Mixpeek Logo
    3 min read

    Semantic Chunking Strategies for Multimodal RAG

    How semantic chunking improves RAG quality by splitting content at natural boundaries rather than fixed token counts. Covers text, documents, video, and audio.

    Semantic Chunking Strategies for Multimodal RAG
    Comparisons

    The quality of a RAG system depends more on how you chunk your data than on which embedding model you use. Poor chunking — splitting mid-sentence, breaking apart related paragraphs, or creating chunks that are too large to be specific — produces embeddings that do not accurately represent their content, leading to irrelevant retrieval results.

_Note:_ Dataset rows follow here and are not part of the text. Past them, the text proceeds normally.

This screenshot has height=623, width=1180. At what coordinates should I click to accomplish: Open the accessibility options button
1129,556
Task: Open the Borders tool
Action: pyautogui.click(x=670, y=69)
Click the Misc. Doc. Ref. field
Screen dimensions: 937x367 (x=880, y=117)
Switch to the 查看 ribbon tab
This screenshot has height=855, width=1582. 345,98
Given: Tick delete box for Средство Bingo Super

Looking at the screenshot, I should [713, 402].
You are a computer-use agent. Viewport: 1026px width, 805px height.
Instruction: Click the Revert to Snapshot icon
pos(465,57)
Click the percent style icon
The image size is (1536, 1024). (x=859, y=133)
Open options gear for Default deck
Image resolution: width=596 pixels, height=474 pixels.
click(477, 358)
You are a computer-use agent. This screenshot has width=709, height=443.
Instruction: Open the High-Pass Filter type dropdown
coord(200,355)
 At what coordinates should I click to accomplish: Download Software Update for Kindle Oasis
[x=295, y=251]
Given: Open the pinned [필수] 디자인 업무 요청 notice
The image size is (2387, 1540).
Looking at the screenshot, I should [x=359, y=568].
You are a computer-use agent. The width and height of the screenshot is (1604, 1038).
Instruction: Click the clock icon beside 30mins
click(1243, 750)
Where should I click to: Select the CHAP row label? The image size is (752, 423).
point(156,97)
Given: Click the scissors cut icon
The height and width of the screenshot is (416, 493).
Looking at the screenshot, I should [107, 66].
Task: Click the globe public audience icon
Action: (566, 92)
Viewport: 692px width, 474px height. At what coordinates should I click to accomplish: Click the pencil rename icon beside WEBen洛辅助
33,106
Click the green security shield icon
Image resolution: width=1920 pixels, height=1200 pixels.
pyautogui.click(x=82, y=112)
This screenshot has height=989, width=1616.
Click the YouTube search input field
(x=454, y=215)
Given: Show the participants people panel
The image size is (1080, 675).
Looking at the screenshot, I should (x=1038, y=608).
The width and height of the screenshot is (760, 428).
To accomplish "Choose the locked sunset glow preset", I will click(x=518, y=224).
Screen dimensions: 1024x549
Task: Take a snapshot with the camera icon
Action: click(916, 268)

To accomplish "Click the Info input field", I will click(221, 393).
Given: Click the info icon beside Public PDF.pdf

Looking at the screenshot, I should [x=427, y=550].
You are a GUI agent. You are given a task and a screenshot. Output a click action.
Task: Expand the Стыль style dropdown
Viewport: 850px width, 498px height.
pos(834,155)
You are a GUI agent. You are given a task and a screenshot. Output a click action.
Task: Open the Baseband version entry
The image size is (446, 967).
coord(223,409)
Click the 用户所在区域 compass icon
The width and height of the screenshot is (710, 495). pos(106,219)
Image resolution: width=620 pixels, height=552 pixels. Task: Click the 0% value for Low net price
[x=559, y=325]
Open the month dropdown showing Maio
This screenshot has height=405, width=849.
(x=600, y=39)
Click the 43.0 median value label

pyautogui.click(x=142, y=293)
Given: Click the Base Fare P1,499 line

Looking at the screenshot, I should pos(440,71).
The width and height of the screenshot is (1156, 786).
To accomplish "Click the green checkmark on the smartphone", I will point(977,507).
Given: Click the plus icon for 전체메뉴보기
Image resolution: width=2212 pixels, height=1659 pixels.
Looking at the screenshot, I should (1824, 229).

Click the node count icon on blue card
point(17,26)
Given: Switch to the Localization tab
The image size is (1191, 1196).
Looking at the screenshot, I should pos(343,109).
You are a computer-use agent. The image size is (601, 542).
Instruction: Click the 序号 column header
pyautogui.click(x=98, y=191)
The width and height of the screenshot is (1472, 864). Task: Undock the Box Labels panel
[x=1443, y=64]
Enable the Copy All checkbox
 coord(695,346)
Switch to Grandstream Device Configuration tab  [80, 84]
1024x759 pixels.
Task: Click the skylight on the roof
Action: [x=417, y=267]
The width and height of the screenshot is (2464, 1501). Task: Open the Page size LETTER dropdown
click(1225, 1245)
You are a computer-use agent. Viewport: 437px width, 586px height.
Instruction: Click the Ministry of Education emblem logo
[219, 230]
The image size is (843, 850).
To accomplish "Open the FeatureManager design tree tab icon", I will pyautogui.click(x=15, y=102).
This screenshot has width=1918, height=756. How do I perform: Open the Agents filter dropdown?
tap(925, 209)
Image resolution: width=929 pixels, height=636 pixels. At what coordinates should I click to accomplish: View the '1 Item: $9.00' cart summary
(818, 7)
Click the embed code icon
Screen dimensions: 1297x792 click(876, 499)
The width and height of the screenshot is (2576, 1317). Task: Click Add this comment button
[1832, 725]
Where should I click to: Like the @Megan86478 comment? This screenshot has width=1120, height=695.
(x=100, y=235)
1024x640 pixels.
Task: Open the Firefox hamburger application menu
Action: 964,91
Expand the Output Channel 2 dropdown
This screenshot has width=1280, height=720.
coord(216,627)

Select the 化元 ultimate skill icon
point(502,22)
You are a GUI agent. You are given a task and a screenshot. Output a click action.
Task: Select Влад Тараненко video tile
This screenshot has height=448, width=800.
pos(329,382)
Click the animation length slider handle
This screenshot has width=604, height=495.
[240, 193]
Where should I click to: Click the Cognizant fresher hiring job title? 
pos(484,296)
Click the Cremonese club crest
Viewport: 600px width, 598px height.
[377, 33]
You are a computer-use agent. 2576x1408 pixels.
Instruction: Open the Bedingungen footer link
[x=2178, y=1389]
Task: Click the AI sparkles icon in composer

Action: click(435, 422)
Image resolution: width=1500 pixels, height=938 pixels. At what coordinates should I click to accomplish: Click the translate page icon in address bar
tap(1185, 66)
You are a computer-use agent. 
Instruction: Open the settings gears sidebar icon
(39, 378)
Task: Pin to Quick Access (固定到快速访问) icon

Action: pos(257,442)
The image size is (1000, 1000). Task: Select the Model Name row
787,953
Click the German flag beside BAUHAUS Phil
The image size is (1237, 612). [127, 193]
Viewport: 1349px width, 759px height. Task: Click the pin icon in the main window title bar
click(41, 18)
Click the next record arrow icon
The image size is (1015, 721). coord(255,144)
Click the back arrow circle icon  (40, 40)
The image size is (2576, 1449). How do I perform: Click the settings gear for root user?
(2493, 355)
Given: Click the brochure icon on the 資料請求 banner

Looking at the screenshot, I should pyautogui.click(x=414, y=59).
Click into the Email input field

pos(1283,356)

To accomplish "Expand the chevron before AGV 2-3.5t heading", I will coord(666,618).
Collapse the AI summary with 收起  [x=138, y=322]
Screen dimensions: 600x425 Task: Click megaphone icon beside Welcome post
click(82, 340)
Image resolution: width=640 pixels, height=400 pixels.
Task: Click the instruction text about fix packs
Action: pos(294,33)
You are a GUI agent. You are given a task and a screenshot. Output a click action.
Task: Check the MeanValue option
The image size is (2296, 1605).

    Semantic chunking solves this by splitting content at natural boundaries: topic shifts, paragraph breaks, scene changes, and structural markers. This post covers chunking strategies for text, documents, video, and audio.

    Why Fixed-Size Chunking Fails

    The most common chunking approach splits text every N tokens (typically 256-512) with some overlap. This is simple to implement but creates several problems:

    • Split sentences — A chunk boundary in the middle of a sentence produces two fragments, neither of which captures the complete idea
    • Mixed topics — A 512-token chunk might contain the end of one topic and the beginning of another, creating an embedding that represents neither well
    • Lost context — Important context like "the following table shows..." gets separated from the table it references
    • Redundant overlap — Overlap-based approaches duplicate content, inflating index size and retrieval noise

    Embedding-Based Semantic Chunking

    The most effective text chunking strategy uses embeddings to detect topic boundaries:

    1. Split the document into sentences
    2. Compute embeddings for each sentence
    3. Calculate cosine similarity between consecutive sentence embeddings
    4. When similarity drops below a threshold, insert a chunk boundary
    5. Merge very short chunks with their neighbors

    The threshold is typically set using a percentile of all consecutive similarities — the 25th percentile works well for most content, meaning boundaries are placed at the 25% largest similarity drops.

    import numpy as np
    from sentence_transformers import SentenceTransformer
    
    model = SentenceTransformer("all-MiniLM-L6-v2")
    
    def semantic_chunk(text, percentile_threshold=25):
        # Split into sentences
        sentences = text.split(". ")
    
        # Compute embeddings
        embeddings = model.encode(sentences)
    
        # Calculate consecutive similarities
        similarities = [
            np.dot(embeddings[i], embeddings[i+1]) /
            (np.linalg.norm(embeddings[i]) * np.linalg.norm(embeddings[i+1]))
            for i in range(len(embeddings) - 1)
        ]
    
        # Find threshold
        threshold = np.percentile(similarities, percentile_threshold)
    
        # Split at low-similarity points
        chunks = []
        current_chunk = [sentences[0]]
    
        for i, sim in enumerate(similarities):
            if sim < threshold:
                chunks.append(". ".join(current_chunk) + ".")
                current_chunk = [sentences[i + 1]]
            else:
                current_chunk.append(sentences[i + 1])
    
        chunks.append(". ".join(current_chunk) + ".")
        return chunks
    

    Document Layout Chunking

    For structured documents (PDFs, HTML, Markdown), layout analysis provides even better chunking signals than embedding similarity:

    • Headings — Each heading starts a new chunk. Nested headings create hierarchical chunks.
    • Tables — Tables are kept as complete chunks, never split across boundaries.
    • Lists — Bulleted/numbered lists are kept together with their introductory text.
    • Code blocks — Code examples are preserved as atomic units.
    • Page boundaries — In PDFs, page breaks are natural (though not always semantic) boundaries.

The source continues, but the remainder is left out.